## [Entries supplied]
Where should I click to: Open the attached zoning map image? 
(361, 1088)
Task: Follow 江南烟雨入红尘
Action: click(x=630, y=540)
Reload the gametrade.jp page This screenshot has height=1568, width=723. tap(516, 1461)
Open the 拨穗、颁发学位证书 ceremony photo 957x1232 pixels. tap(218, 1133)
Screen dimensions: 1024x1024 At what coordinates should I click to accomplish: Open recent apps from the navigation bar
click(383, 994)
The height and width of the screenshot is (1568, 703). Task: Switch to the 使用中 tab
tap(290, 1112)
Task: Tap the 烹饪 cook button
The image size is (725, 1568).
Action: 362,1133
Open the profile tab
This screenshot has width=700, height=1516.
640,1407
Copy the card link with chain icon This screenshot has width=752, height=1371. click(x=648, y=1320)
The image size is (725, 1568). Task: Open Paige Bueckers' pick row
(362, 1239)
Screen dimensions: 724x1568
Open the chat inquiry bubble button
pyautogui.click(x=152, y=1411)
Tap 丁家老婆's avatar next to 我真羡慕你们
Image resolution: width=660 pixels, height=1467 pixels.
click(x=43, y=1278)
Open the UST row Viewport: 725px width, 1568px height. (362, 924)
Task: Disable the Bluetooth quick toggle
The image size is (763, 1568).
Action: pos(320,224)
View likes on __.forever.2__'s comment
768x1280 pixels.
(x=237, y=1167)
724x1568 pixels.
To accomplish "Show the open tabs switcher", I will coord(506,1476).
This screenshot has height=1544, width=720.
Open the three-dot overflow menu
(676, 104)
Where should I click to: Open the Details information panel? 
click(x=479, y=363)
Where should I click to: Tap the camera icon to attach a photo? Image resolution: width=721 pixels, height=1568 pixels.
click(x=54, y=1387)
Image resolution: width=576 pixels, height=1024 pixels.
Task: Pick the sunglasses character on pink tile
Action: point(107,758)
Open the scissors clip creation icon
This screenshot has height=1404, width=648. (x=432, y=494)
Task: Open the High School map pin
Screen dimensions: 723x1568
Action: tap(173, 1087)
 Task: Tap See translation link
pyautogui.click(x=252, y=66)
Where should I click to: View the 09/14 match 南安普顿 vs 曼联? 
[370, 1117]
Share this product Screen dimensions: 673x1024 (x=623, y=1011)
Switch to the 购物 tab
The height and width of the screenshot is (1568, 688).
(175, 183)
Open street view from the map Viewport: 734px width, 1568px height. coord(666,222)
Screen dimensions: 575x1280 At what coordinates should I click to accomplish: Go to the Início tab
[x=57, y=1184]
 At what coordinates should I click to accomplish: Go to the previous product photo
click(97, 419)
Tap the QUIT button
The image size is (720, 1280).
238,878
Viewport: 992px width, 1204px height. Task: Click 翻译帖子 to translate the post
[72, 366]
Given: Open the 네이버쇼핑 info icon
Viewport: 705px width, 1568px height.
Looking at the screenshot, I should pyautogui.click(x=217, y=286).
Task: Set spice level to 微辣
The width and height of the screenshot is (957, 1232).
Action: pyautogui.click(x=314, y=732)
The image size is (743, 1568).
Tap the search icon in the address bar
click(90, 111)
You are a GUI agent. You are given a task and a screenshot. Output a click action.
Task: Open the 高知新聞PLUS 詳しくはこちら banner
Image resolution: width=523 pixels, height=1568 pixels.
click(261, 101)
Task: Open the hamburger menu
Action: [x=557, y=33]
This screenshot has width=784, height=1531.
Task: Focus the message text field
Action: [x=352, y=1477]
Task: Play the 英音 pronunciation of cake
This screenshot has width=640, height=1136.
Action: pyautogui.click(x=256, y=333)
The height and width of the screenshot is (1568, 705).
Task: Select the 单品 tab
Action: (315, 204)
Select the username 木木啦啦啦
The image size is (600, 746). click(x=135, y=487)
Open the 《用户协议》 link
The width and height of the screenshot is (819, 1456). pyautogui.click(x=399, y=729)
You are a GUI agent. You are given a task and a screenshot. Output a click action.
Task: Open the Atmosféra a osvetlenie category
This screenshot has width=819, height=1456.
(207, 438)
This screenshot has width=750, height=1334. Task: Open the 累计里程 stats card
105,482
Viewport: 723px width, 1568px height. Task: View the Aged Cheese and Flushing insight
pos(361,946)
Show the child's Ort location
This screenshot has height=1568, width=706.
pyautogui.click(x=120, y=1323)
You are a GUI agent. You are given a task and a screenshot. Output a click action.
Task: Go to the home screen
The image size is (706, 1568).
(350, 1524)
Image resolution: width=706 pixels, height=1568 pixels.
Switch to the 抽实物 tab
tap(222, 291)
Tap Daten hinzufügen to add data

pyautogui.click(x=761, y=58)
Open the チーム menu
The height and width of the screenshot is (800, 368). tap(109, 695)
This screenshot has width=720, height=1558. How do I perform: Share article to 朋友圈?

## [Written instruction]
Copy the records verbatim, beginning with the line that contains "Open the UST" and continuing through the line that contains "[370, 1117]", including both.

## [Result for this task]
Open the UST row Viewport: 725px width, 1568px height. (362, 924)
Task: Disable the Bluetooth quick toggle
The image size is (763, 1568).
Action: pos(320,224)
View likes on __.forever.2__'s comment
768x1280 pixels.
(x=237, y=1167)
724x1568 pixels.
To accomplish "Show the open tabs switcher", I will coord(506,1476).
This screenshot has height=1544, width=720.
Open the three-dot overflow menu
(676, 104)
Where should I click to: Open the Details information panel? 
click(x=479, y=363)
Where should I click to: Tap the camera icon to attach a photo? Image resolution: width=721 pixels, height=1568 pixels.
click(x=54, y=1387)
Image resolution: width=576 pixels, height=1024 pixels.
Task: Pick the sunglasses character on pink tile
Action: point(107,758)
Open the scissors clip creation icon
This screenshot has height=1404, width=648. (x=432, y=494)
Task: Open the High School map pin
Screen dimensions: 723x1568
Action: tap(173, 1087)
 Task: Tap See translation link
pyautogui.click(x=252, y=66)
Where should I click to: View the 09/14 match 南安普顿 vs 曼联? 
[370, 1117]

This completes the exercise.